Company may make reduction not otherwise authorised

  (1)   A company may reduce its share capital in a way that is not otherwise authorised by law if the reduction:

  (a)   is fair and reasonable to the company's shareholders as a whole; and

  (b)   does not materially prejudice the company's ability to pay its creditors; and

  (c)   is approved by shareholders under section   256C.

A cancellation of a share for no consideration is a reduction of share capital, but paragraph   (b) does not apply to this kind of reduction.

Note 1:   One of the ways in which a company might reduce its share capital is cancelling uncalled capital.

Note 2:   Sections   258A - 258F deal with some of the other situations in which reductions of share capital are authorised. Subsection   254K(2) authorises capital reductions involved in the redemption of redeemable preference shares and subsection   257A(2) authorises reductions involved in share buy - backs.

Note 3:   For a director's duty to prevent insolvent trading on reductions of share capital, see section   588G.

Note 4:   For the criminal liability of a person dishonestly involved in a contravention of subsection   256D(1) based on this subsection, see subsection   256D(4). Section   79 defines involved .

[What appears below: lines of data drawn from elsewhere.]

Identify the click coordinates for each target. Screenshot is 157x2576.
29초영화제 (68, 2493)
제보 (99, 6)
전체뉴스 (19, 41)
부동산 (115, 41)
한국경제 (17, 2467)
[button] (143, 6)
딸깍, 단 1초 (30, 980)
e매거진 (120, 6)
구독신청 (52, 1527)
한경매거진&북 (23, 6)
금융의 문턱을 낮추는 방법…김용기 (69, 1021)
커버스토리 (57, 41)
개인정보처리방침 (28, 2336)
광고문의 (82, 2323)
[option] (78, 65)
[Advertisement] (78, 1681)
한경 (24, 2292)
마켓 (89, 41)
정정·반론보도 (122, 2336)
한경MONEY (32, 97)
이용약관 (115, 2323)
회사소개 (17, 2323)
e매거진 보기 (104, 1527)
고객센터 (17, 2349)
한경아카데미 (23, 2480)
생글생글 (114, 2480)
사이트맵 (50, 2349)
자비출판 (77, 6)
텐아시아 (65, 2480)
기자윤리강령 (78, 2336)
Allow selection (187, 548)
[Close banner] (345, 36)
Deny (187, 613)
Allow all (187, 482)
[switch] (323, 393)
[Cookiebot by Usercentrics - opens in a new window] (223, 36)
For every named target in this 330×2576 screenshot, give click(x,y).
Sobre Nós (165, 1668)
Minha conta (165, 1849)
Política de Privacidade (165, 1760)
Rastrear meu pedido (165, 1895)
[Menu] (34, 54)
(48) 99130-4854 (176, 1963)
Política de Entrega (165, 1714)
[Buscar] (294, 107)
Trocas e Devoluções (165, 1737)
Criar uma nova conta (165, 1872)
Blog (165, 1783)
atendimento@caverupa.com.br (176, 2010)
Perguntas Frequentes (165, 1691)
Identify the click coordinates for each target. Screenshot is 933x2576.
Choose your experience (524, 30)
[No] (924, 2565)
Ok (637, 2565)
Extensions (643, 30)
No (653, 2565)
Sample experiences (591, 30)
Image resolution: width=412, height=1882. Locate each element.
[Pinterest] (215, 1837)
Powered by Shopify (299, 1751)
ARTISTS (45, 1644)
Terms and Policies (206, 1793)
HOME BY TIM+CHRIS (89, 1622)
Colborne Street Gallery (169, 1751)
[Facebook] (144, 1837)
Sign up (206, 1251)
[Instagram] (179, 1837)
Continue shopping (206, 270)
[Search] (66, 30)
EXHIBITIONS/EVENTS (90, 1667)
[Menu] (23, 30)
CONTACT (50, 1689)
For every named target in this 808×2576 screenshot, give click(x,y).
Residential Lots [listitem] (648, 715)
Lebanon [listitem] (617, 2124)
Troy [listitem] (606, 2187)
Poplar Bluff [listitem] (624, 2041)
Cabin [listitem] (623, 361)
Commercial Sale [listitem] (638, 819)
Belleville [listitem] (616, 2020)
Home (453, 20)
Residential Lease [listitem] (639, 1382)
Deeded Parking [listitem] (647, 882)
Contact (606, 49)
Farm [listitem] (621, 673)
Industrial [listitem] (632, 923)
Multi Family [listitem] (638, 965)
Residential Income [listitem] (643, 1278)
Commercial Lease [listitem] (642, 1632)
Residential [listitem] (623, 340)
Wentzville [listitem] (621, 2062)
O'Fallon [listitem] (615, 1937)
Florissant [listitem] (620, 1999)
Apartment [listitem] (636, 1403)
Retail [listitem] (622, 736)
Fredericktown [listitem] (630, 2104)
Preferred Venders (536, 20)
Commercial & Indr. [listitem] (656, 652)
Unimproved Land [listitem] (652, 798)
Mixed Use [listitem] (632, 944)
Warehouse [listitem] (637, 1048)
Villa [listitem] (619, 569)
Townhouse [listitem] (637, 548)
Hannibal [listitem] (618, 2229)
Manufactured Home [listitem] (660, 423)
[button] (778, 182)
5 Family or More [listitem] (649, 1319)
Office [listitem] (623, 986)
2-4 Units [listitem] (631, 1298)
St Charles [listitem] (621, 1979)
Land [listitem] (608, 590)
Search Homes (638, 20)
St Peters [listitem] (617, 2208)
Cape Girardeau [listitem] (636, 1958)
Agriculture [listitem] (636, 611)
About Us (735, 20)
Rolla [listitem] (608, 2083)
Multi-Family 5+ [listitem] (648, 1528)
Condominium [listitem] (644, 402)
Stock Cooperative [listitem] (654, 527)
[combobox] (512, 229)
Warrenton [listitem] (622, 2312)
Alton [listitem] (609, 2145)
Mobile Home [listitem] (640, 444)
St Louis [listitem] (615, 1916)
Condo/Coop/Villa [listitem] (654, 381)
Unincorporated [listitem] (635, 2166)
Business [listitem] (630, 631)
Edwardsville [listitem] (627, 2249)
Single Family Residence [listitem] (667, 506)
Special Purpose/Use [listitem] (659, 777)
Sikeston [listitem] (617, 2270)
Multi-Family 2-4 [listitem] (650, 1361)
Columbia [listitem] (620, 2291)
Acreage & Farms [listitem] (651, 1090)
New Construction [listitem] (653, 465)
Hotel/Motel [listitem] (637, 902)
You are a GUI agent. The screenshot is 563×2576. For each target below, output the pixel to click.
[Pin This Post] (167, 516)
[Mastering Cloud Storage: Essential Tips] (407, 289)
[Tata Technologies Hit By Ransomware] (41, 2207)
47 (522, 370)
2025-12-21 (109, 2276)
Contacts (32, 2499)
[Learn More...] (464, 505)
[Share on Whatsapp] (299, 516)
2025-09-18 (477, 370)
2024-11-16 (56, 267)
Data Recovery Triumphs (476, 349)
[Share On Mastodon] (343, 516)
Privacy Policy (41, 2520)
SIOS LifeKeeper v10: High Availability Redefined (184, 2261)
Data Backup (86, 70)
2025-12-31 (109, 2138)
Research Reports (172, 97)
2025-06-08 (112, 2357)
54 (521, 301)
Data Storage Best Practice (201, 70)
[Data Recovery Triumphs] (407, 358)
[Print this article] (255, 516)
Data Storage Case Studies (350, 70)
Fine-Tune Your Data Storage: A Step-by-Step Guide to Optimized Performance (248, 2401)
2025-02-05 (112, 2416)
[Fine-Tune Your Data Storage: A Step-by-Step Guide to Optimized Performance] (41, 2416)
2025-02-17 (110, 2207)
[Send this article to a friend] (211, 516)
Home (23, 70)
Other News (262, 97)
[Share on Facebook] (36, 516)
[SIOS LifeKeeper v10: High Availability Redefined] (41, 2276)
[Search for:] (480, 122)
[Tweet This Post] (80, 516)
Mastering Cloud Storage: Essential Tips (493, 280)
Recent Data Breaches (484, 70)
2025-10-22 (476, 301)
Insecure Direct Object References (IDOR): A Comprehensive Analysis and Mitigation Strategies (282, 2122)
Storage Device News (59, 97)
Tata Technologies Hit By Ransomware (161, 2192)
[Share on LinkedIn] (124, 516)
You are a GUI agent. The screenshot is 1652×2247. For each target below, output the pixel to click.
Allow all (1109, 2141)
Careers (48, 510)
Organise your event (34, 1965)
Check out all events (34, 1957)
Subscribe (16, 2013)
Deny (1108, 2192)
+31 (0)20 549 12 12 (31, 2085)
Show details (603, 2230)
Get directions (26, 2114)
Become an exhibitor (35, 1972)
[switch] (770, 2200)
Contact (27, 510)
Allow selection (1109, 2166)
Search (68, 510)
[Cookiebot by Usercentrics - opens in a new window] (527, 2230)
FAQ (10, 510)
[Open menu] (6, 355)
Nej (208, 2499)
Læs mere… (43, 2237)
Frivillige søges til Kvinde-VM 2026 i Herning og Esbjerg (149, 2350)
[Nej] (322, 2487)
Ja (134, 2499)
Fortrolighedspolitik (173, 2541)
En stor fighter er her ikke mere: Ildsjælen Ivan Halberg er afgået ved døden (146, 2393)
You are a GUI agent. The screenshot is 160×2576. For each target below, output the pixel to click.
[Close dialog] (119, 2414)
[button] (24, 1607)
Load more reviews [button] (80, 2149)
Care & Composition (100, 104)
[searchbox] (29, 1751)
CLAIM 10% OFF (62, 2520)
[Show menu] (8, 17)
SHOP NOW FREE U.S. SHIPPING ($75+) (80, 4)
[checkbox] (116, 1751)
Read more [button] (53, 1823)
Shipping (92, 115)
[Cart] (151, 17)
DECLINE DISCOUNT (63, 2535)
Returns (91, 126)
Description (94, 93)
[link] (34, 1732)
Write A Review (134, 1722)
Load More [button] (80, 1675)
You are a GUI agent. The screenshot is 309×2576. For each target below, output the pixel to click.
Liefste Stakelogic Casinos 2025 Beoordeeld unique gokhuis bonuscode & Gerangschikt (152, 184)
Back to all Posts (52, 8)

Note 5:   A company may reduce its share capital for the purposes of the conversion and write - off provisions determined by APRA despite this Division (see Subdivision B of Division   1A of Part   II of the Banking Act 1959 , Division   2 of Part   IIIA of the Insurance Act 1973 and Division   1A of Part   10A of the Life Insurance Act 1995 ).

  (1A)   To avoid doubt, a cancellation of a partly - paid share is taken to be for consideration.

  (2)   The reduction is either an equal reduction or a selective reduction. The reduction is an equal reduction if:

  (a)   it relates only to ordinary shares; and

  (b)   it applies to each holder of ordinary shares in proportion to the number of ordinary shares they hold; and

  (c)   the terms of the reduction are the same for each holder of ordinary shares.

Otherwise, the reduction is a selective reduction .

  (3)   In applying subsection   (2), ignore differences in the terms of the reduction that are:

  (a)   attributable to the fact that shares have different accrued dividend entitlements; or

  (b)   attributable to the fact that shares have different amounts unpaid on them; or

  (c)   introduced solely to ensure that each shareholder is left with a whole number of shares.